Even interventions with large average benefits do not help everyone, which is a serious challenge for education policy in developing countries

While school enrolment in developing countries has increased remarkably over the past few decades, gains in learning have been much smaller (World Bank 2018). This 'learning crisis' means that, for example, three quarters of third-grade students in Kenya, Tanzania, and Uganda are still not able to comprehend a simple sentence (Uwezo 2016). Hundreds of studies aimed at understanding 'what works' to improve education have evaluated the causal effects of education interventions in developing countries. However, most have focused almost exclusively on the average effects of programmes. Across eight systematic reviews of the RCT literature on developing-country education programmes, there are just four mentions of how treatment effects might vary across students (Conn 2017, Evans and Popova 2016, Ganimian and Murnane 2014, Glewwe and Muralidharan 2016). Moreover, previous studies have solely focused on heterogeneity from observed characteristics such as gender or ability—leaving heterogeneity that cannot be explained by observed characteristics unexplored. Documenting variation in treatment effects is crucial for addressing the learning crisis, because programmes can have substantial average effects while still failing to help a large fraction of students.

## Even an effective educational intervention leaves some children behind

In a new paper (Buhl-Wiggers et al. 2022), we study the heterogeneity of the impacts of one of the most effective education interventions in the world. The programme—the Northern Uganda Literacy Project (NULP)—focuses on improving mother-tongue (native-language) literacy in first- to third-grade classrooms in Northern Uganda. It provides teachers with scripted lesson plans and a slower-paced phonics-based curriculum to build foundational reading skills. The programme also involves integrated textbooks and intensive training and support for teachers (Kerwin and Thornton 2021). Our data cover the years 2014-2016 and come from a randomised experiment in 128 schools. The average treatment effect of the programme on literacy scores at the end of third grade is around 1.4 standard deviations of endline test scores, measured in the control group from the experiment. This makes it one of the very best educational programmes ever evaluated using a randomised control trial (e.g. McEwan 2015).
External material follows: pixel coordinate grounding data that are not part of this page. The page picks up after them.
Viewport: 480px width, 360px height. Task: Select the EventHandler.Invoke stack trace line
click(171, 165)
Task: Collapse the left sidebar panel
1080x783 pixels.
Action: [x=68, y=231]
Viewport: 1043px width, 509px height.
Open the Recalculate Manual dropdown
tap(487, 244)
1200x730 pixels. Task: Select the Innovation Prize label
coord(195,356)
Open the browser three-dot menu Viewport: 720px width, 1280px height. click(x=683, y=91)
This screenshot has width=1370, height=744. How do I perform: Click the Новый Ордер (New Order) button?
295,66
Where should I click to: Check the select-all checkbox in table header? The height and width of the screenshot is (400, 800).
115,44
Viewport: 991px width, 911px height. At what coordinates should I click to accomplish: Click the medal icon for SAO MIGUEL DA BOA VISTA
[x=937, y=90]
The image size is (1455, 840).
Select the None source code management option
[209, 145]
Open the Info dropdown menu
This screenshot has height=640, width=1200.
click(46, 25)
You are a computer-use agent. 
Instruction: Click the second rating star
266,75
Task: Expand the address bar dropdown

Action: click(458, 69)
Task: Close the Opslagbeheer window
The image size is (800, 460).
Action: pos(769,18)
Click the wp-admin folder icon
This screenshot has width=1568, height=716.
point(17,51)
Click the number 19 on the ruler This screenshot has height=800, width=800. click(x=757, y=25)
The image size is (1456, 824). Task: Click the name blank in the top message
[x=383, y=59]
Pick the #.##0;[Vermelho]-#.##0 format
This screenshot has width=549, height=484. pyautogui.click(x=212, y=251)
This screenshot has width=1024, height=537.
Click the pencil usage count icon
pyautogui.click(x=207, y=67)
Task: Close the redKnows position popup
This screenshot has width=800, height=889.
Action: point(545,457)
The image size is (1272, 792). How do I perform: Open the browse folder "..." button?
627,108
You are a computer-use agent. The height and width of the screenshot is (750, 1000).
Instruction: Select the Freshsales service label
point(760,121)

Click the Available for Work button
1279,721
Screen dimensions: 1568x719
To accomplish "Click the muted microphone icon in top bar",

While the programme’s average treatment effect is huge, the effects vary sharply across students. Using classical statistical bounds from Fréchet (1951) and Höffding (1940), we estimate lower and upper bounds on the standard deviation of the treatment effects. Our lower-bound estimate of the standard deviation of the programme’s treatment effects is roughly 1.1 standard deviations of endline test scores. If we assume the treatment effects are normally distributed, then this means that 29% of students realize gains of over 2 standard deviations in endline test scores—but also that more than 10% of students are actually *harmed* by the programme, ending up worse off than they would have been without the intervention.

The variation in treatment effects can also be analysed using quantile treatment effects (QTEs). As illustrated in Figure 1, these show how much the programme shifts percentiles of endline test scores. The QTEs echo the finding of huge variation in the treatment effects from the Fréchet-Höffding bounds: the programme increases the 95th percentile of test scores by nearly 3 standard deviations, but leaves the 5th percentile nearly unchanged.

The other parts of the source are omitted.